> **ASSIGNED TASK**
For this exercise, copy the records below exactly and exclude every image.

Stored data
------
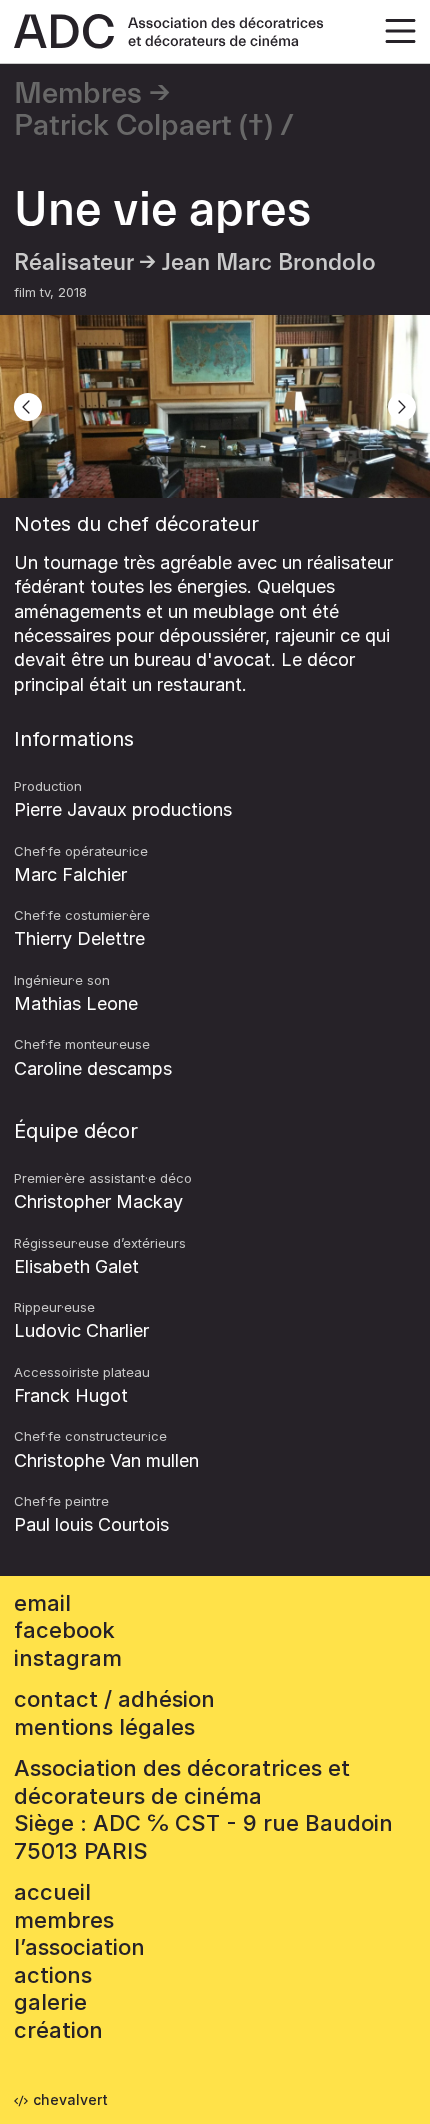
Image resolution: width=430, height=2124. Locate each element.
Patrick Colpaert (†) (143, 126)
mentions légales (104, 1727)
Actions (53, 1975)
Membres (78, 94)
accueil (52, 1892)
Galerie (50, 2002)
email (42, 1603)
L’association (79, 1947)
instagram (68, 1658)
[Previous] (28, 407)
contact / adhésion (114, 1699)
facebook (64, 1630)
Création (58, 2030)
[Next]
------
> **TASK ANSWER**
Image resolution: width=430, height=2124. Locate each element.
Patrick Colpaert (†) (143, 126)
mentions légales (104, 1727)
Actions (53, 1975)
Membres (78, 94)
accueil (52, 1892)
Galerie (50, 2002)
email (42, 1603)
L’association (79, 1947)
instagram (68, 1658)
[Previous] (28, 407)
contact / adhésion (114, 1699)
facebook (64, 1630)
Création (58, 2030)
[Next]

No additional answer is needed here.